On many useful cognitive tasks(chess, theoretical research, invention, mathematics, etc.), beginner/dumb/unskilled humans are closer to a chimpanzee/rock than peak humans
All of these tasks require some amount of learning. AIXI can’t play chess if it has never been told the rules or seen any other info about chess ever.
So a more reasonable comparison would probably involve comparing people of different IQ’s who have made comparable effort to learn a topic.
Intelligence often doesn’t look like solving the same problems better, but solving new problems. In many cases, problems are almost boolean, either you can solve them or you can’t. The problems you mentioned are all within the range of human variation. Not so trivial any human can do them, nor so advanced no human can do them.
Among humans +6 SD g factor humans do not seem in general as more capable than +3 SD g factor humans as +3 SD g factor humans are compared to median humans.
This is a highly subjective judgement. But there is no particularly strong reason to think that human intelligence has a Gaussian distribution. The more you select for humans with extremely high g factors, the more you goodheart to the specifics of the g factor tests. This goodhearting is relitively limited, but still there at +6SD.
3.0. I believe that for similar levels of cognitive investment narrow optimisers outperform general optimisers on narrow domains.
I think this is both trivially true, and pragmatically false. Suppose some self modifying superintelligence needs to play chess. It will probably largely just write a chess algorithm and put most of it’s compute into that. This will be near equal to the same algorithm without the general AI attached. (probably slightly worse at chess, the superintelligence is keeping an eye out just in case something else happens, a pure chess algorithm can’t notice a riot in the spectator stands, a superintelligence probably would devote a little compute to checking for such possibilities.)

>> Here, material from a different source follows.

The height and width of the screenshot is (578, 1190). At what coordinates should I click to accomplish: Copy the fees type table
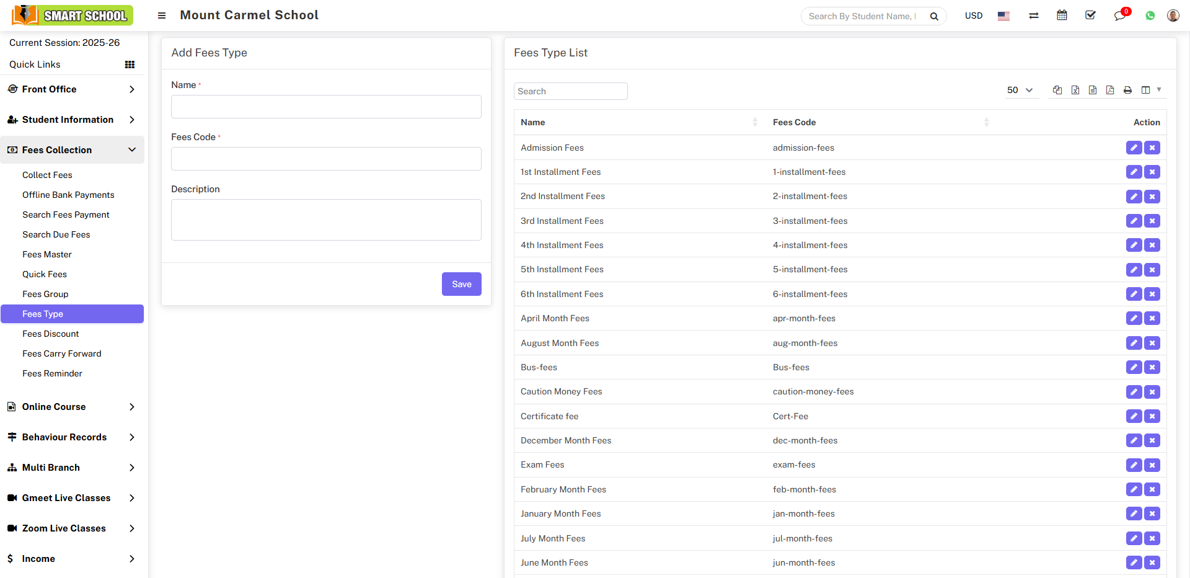coord(1057,91)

However, this is an algorithm written by a superintelligence, and it is likely to beat the pants off any human written algorithm.
4.1. I expect it to be much more difficult for any single agent to attain decisive cognitive superiority to civilisation, or to a relevant subset of civilisation.
Being smarter than civilization is not a high bar at all. The government often makes utterly dumb decisions. The average person often believes a load of nonsense. Some processes in civilization seem to run on the soft minimum of the intelligences of the individuals contributing to them. Others run on the mean. Some processes, like the stock market, are hard for most humans to beat, but still beaten a little by the experts.
My intuition is that the level of cognitive power required to achieve absolute strategic dominance is crazily high.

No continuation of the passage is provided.